The HCP was started in 1994 by two ophthalmologists, Dr. Sanduk Ruit and Dr. Geoff Tabin, who have devoted their professional lives to curing preventable blindness. Dr. Ruit, a native of Nepal, developed a sutureless form of cataract surgery with intraocular lenses, allowing for safe, high-volume, inexpensive cataract operations. Dr. Tabin is the Director of the Division of International Ophthalmology at the John A. Moran Eye Center, University of Utah. He learned Dr. Ruit’s form of cataract surgery and spends much of the year performing surgeries in the Himalayas and Sub-Saharan Africa.
The Himalayan region accounts for the highest prevalence of cataract blindness on earth. It is not fully understood why this is, but many doctors believe it is a combination of genetic predisposition, high altitude, sunlight, diet, and a lack of medical and educational services.

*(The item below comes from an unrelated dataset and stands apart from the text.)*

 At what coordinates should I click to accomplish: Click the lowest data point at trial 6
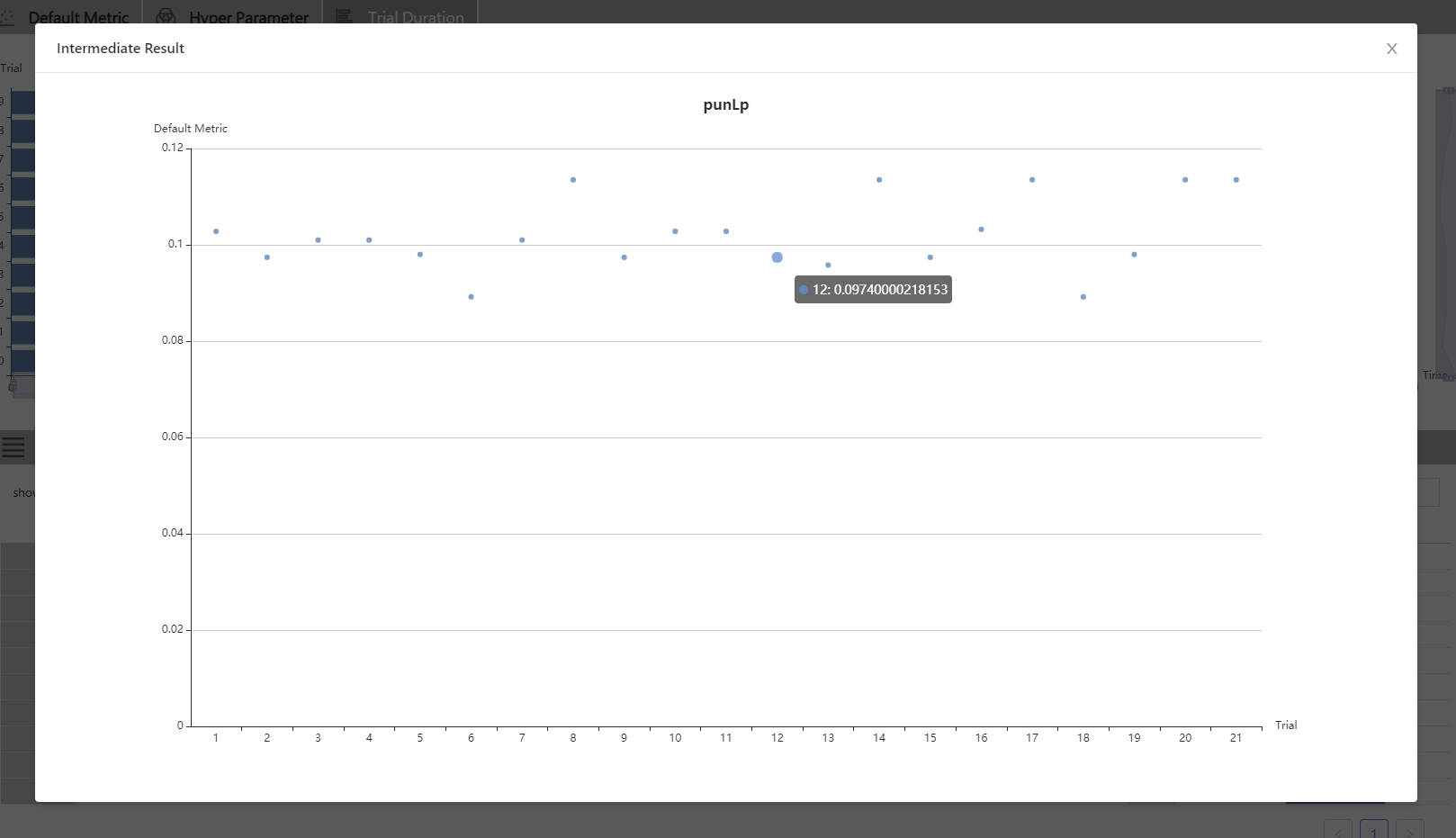pos(469,295)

On a whole, 90% of the earth’s blind live in the developing world. When someone becomes blind in these regions of the world, 90% of them can no longer work, their life expectancy drops by a third, 50% report a loss in social standing or authority, and 80% of all women struck by blindness in the developing world note a loss of authority within their families.

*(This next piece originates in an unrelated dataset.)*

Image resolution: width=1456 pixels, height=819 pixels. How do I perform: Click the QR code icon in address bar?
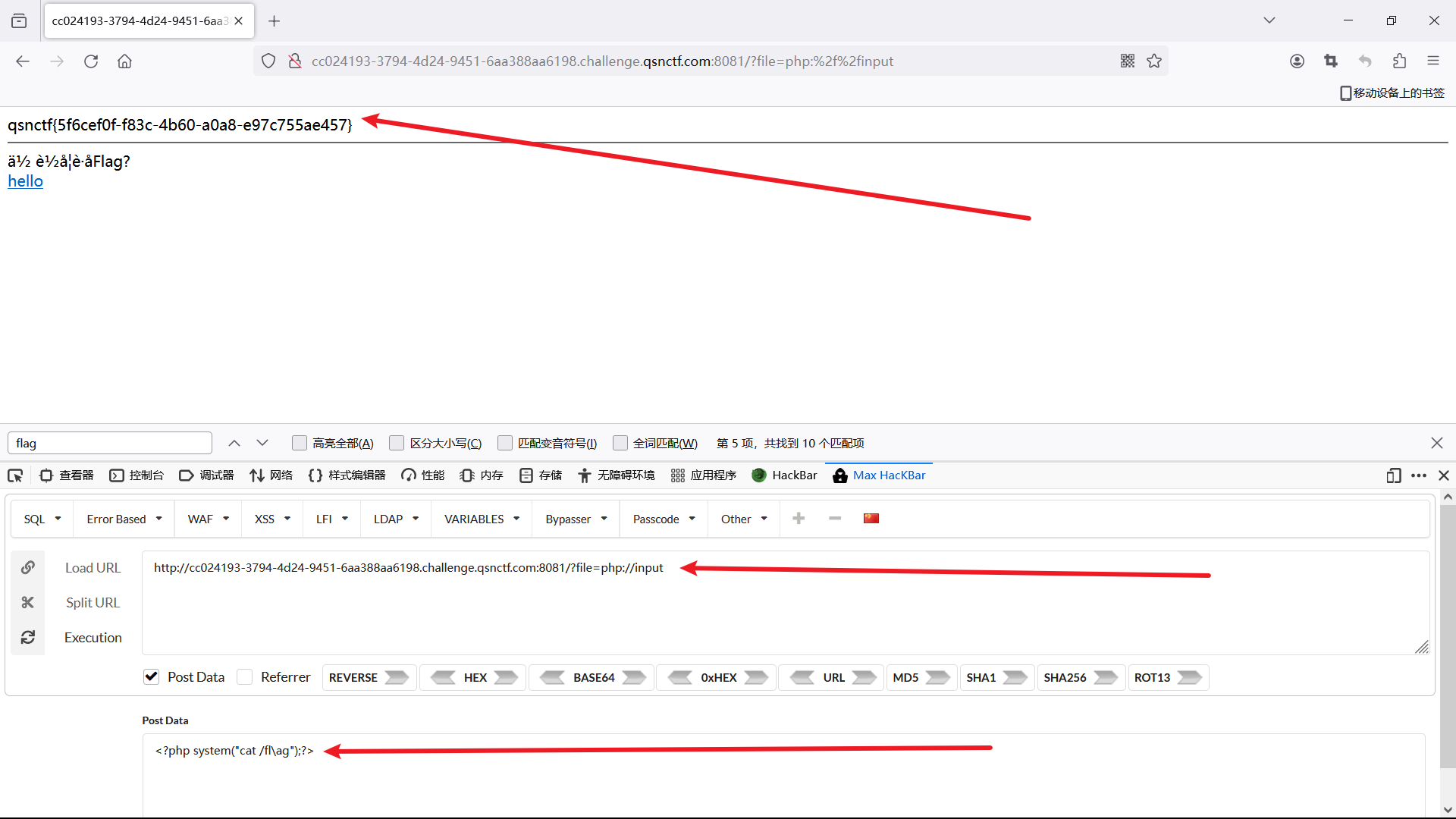1128,61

There are many health problems affecting the developing world that are unavoidable, but cataract blindness is not one of them. This is why the HCP is committed to doing all they can to help those in need. They have trained over 100 doctors and 100 ophthalmic assistants since the organization’s founding and performed 12,000 to 15,000 cataract surgeries each year. The HCP not only performs surgeries and screenings in remote regions of the world, but also works to educate local eye care professionals and build eye care facilities and infrastructure to help sustain their efforts.